### What is required
Every line of the material is to be given again exactly.

□ □ □ □ □ □ □

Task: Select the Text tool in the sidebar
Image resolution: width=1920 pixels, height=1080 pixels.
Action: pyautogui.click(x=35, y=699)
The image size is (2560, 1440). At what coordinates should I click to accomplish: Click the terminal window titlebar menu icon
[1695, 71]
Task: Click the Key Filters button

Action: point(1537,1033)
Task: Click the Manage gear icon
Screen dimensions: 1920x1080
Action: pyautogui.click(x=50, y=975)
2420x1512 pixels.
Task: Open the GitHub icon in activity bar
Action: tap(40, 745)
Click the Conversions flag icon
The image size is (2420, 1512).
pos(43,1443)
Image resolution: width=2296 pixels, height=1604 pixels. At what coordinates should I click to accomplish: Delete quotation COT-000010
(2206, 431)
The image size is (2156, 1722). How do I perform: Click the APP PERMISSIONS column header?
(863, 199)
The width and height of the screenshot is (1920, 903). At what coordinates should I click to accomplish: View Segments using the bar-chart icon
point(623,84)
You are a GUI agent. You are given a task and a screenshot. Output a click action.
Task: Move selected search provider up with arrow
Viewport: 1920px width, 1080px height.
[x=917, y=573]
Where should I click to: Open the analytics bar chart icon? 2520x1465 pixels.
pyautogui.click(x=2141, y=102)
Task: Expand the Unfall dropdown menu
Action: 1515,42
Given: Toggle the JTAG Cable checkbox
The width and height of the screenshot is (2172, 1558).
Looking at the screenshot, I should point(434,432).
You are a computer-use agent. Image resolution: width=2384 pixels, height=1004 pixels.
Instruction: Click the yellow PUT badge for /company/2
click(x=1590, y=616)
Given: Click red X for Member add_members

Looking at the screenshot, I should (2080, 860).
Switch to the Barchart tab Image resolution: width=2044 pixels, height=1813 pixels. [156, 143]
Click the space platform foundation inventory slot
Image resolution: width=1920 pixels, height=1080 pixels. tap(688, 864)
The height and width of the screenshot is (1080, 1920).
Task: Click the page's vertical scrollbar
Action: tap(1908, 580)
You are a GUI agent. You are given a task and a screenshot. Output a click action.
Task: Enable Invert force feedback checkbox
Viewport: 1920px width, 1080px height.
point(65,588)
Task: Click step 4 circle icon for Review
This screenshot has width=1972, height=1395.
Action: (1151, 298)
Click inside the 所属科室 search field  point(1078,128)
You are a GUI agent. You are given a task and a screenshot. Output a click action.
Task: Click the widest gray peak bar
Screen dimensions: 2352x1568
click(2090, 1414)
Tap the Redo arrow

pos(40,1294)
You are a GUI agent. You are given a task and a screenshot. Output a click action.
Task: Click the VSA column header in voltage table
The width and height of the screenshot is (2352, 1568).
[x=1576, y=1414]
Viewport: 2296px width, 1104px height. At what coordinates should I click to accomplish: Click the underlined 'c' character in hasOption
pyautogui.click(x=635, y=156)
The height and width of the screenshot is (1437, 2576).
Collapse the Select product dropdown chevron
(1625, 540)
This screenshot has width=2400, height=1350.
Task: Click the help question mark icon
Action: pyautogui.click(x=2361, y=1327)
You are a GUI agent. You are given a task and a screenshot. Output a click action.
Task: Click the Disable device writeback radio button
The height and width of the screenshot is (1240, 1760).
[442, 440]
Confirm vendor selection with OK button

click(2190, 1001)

□ □ □ □ □ □ □

### Written solution
Task: Select the Text tool in the sidebar
Image resolution: width=1920 pixels, height=1080 pixels.
Action: pyautogui.click(x=35, y=699)
The image size is (2560, 1440). At what coordinates should I click to accomplish: Click the terminal window titlebar menu icon
[1695, 71]
Task: Click the Key Filters button

Action: point(1537,1033)
Task: Click the Manage gear icon
Screen dimensions: 1920x1080
Action: pyautogui.click(x=50, y=975)
2420x1512 pixels.
Task: Open the GitHub icon in activity bar
Action: tap(40, 745)
Click the Conversions flag icon
The image size is (2420, 1512).
pos(43,1443)
Image resolution: width=2296 pixels, height=1604 pixels. At what coordinates should I click to accomplish: Delete quotation COT-000010
(2206, 431)
The image size is (2156, 1722). How do I perform: Click the APP PERMISSIONS column header?
(863, 199)
The width and height of the screenshot is (1920, 903). At what coordinates should I click to accomplish: View Segments using the bar-chart icon
point(623,84)
You are a GUI agent. You are given a task and a screenshot. Output a click action.
Task: Move selected search provider up with arrow
Viewport: 1920px width, 1080px height.
[x=917, y=573]
Where should I click to: Open the analytics bar chart icon? 2520x1465 pixels.
pyautogui.click(x=2141, y=102)
Task: Expand the Unfall dropdown menu
Action: 1515,42
Given: Toggle the JTAG Cable checkbox
The width and height of the screenshot is (2172, 1558).
Looking at the screenshot, I should point(434,432).
You are a computer-use agent. Image resolution: width=2384 pixels, height=1004 pixels.
Instruction: Click the yellow PUT badge for /company/2
click(x=1590, y=616)
Given: Click red X for Member add_members

Looking at the screenshot, I should (2080, 860).
Switch to the Barchart tab Image resolution: width=2044 pixels, height=1813 pixels. [156, 143]
Click the space platform foundation inventory slot
Image resolution: width=1920 pixels, height=1080 pixels. tap(688, 864)
The height and width of the screenshot is (1080, 1920).
Task: Click the page's vertical scrollbar
Action: tap(1908, 580)
You are a GUI agent. You are given a task and a screenshot. Output a click action.
Task: Enable Invert force feedback checkbox
Viewport: 1920px width, 1080px height.
point(65,588)
Task: Click step 4 circle icon for Review
This screenshot has width=1972, height=1395.
Action: (1151, 298)
Click inside the 所属科室 search field  point(1078,128)
You are a GUI agent. You are given a task and a screenshot. Output a click action.
Task: Click the widest gray peak bar
Screen dimensions: 2352x1568
click(2090, 1414)
Tap the Redo arrow

pos(40,1294)
You are a GUI agent. You are given a task and a screenshot. Output a click action.
Task: Click the VSA column header in voltage table
The width and height of the screenshot is (2352, 1568).
[x=1576, y=1414]
Viewport: 2296px width, 1104px height. At what coordinates should I click to accomplish: Click the underlined 'c' character in hasOption
pyautogui.click(x=635, y=156)
The height and width of the screenshot is (1437, 2576).
Collapse the Select product dropdown chevron
(1625, 540)
This screenshot has width=2400, height=1350.
Task: Click the help question mark icon
Action: pyautogui.click(x=2361, y=1327)
You are a GUI agent. You are given a task and a screenshot. Output a click action.
Task: Click the Disable device writeback radio button
The height and width of the screenshot is (1240, 1760).
[442, 440]
Confirm vendor selection with OK button

click(2190, 1001)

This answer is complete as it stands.